Recuerdo ahora su emoción casi infantil. La pequeña caja de cartón donde había atesorado piedras de río, breves cantos rodados; selváticas ramitas, trozos de laja, puños de arena.
Carlos Pellicer bajaba del avión y llevaba una caja amarrada con mecates de tendedero. Su figura, distante de la fama y la personalidad de la literatura, la cultura mexicana, la arqueología, la pintura y la política –pantalones de obrero zapatones mineros; chamarra caqui, camisola de mezclilla– podría haberlo expuesto como un viejo vendedor de puerta en puerta. Solamente su altiva calva homérica lo distinguía de cualquier obrero recién llegado de una finca tabasqueña.
–¿Qué trae en esa caja, maestro?, le dije en camino a su casa apesadumbradas ambos por la terrible muerte de Jaime Torres Bodet a cuyo sepelio acudiríamos juntos unas horas más tarde.

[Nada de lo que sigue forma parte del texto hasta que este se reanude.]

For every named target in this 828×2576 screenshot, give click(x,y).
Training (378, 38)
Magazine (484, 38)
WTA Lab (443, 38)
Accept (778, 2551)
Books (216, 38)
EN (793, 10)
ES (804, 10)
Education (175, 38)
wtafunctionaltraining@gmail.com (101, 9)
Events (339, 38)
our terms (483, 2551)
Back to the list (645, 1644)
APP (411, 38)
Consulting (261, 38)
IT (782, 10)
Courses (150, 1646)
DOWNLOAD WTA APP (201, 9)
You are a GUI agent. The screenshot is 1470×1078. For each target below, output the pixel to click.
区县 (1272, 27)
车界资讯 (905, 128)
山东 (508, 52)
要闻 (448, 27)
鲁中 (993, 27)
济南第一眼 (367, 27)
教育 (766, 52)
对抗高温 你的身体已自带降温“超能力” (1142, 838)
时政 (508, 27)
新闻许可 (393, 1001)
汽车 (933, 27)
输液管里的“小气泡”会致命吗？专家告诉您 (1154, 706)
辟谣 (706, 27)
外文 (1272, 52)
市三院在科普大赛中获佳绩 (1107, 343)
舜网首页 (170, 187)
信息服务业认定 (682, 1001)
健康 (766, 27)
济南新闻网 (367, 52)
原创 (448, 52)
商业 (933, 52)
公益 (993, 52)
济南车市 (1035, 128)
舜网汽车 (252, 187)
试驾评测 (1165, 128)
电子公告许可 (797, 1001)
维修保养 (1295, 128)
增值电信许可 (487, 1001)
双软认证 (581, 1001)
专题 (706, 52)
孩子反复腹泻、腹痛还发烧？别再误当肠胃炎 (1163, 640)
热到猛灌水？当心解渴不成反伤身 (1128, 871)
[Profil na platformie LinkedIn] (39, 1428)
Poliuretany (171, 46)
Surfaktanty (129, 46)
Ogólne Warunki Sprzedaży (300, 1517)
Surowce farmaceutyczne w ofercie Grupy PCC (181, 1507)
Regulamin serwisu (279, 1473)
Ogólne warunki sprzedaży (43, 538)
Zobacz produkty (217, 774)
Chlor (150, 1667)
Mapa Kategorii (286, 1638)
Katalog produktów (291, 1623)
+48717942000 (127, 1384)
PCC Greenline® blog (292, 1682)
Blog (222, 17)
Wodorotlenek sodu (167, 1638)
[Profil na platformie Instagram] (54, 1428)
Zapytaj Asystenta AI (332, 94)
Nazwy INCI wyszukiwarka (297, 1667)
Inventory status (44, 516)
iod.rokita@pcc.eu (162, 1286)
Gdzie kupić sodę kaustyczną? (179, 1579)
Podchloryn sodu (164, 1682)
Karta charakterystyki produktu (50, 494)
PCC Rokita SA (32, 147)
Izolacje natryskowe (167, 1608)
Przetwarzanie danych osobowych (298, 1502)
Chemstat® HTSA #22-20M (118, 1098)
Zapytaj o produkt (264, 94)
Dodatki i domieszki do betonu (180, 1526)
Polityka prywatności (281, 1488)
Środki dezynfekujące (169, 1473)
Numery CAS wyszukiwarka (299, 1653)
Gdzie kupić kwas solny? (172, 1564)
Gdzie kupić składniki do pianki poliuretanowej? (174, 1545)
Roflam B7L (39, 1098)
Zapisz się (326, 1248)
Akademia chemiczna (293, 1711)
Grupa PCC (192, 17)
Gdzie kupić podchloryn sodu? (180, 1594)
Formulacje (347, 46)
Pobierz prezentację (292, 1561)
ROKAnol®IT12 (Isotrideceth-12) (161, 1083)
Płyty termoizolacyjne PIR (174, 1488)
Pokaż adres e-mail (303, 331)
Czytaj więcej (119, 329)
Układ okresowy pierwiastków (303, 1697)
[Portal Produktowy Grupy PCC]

–¡Ah!, dijo ufano. Es la basurita para el nacimiento. ¿Sabe?, dijo como quien ofrece una explicación innecesaria, es una costumbre de mi madre, me lo heredó. Cuando lo haya puesto lo voy a invitar.
Días después fui a ver su nacimiento instalado en la cochera de la casa de Sierra Nevada. Una bóveda celestial, decorada por Gerardo Murillo, envolvía el paisaje de minúsculas arboledas, riachuelos y el sencillísimo pesebre devenido en portal con ángeles en el remate, con cometa en la altura, todo en escala infantil.
Todo colocado con la precisión de una sinfonía, de una música. Los animales acá, las piedras sin anarquía, los yerbajos llevados a la dignidad de pastizales; los guijarros en roquedales, las luces y el juego de sombras paulatinas de un hechas con un reductor de luminosidad con la noche y el día en 24 minutos y la música –ese año barroca– en el fondo, no recuerdo si era Vivaldi o Pergolesi. Sólo tengo ahora memoria para el ronco recitar de Pellicer, convertido en tramoyista de su propio y minúsculo universo, como un profeta poético generando la noche y el día, la sombra y la luz del mediodía en una breve obra dedicada al recuerdo de la Navidad y de su historia.
No fue una epifanía en el sentido religioso. Pero verlo y escucharlo, atender la música y el atardecer de luces manipuladas con maestría de niño en el homenaje a la madre ausente, fue una revelación de la raíz tradicional de la natividad, más allá del sentido eclesiástico, porque quizá celebrar ese nacimiento –parteaguas de la historia–, es nada más una forma de darle la bienvenida a la vida.
Por muchas de estas cosas me ha parecido una de las más grandes estupideces de los tiempos actuales ese debate jurídico en la Suprema Corte de Justicia para prohibir la colocación de pesebres y ovejas, magos y cometas, en los edificios públicos, bajo el pretexto insensato del laicismo del estado.
Si ese argumento valiera algo, sobre todo colocado junto a la tradición, la identidad cultural y las costumbres nacionales, como el día de Muertos, las piñatas y la Cruz de mayo–, podríamos suprimir en el estadio mismo todas las imágenes, por ejemplo, de la virgen de Guadalupe y se deberían de retirar de la nomenclatura oficial todos los nombres de santos y santas a pueblos y ciudades y los descansos a la burocracia en Semana Santa.
La estólida discusión en la Suprema Corte, de la cual forma parte del ministro Juan Luis Alcántara, ha recibido muchos comentarios y algunas críticas. No tantas como debería. Pero una de ellas es notable. La pronunció AMLO. Esto dijo:
“…Creo que no tiene fundamento legal, no tiene que ver con nuestras tradiciones y costumbres. Además, atenta contra la libertad religiosa…”
El promovente del amparo cuya solución llegó hasta la Corte es Miguel Fernando Anguas Rosado. No lo conozco, ni quiero.
A mi edad ya he conocido a muchos como él. No necesito uno más. Son mayoría.